Manilé ouvre la bouche, mais ils ne veulent rien entendre. Pour les retenir, il décide alors de leur raconter son histoire. Il leur dévoile que la Reine est sa fille. Il leur révèle le destinée des jumeaux séparés avant leur premier anniversaire et enfin réunis. Il leur promet aussi que la Reine sachant qui elle est sera enfin apaisée et pourra choisir un époux parmi eux. Matikin connaîtra une nouvelle vigueur, prophétise-t-il.
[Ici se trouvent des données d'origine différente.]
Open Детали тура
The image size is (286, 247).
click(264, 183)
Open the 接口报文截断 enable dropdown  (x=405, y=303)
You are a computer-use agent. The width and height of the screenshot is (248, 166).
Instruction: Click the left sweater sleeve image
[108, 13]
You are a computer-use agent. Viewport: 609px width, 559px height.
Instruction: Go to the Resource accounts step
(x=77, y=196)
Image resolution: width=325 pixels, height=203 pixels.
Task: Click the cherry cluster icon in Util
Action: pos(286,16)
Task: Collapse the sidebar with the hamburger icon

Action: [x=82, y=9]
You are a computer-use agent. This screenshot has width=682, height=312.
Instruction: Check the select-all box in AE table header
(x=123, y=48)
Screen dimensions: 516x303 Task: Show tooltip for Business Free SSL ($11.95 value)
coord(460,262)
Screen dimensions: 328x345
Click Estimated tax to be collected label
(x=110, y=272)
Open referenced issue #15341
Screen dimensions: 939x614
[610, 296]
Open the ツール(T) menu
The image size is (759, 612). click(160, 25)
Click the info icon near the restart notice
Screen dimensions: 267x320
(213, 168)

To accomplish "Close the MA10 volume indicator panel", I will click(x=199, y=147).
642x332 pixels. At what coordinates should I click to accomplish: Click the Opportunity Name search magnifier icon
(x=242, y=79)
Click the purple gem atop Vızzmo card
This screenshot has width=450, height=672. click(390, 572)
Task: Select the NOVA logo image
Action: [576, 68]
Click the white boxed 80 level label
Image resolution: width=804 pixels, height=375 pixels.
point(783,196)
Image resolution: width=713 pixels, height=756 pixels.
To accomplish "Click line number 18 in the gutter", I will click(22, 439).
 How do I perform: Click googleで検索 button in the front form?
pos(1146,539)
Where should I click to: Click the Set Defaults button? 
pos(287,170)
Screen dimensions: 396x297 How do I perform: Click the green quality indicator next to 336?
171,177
Tandis que le vieux Manilé termine son histoire, un long chant s'élève du Palais. La voix de leur Reine, limpide et harmonieuse, soutenue par une autre triste et déchirée, brise le silence derrière la porte close. Comme une pluie qui danse sous le soleil, ce chant divin attire la population devant les portes du Palais et loin de là, au village où est enterrée Ayolée, une pluie diluvienne décolle les Anciens de leur baobab. Dieu nous pardonne. Il faudra tenir un Conseil. Les femmes ne seront plus envoyées hors d'ici pour accoucher, songent-ils alors que les échos assourdissants du tonnerre couvrent tout le village.
Le rêve d'Ayolée est devenu réalité.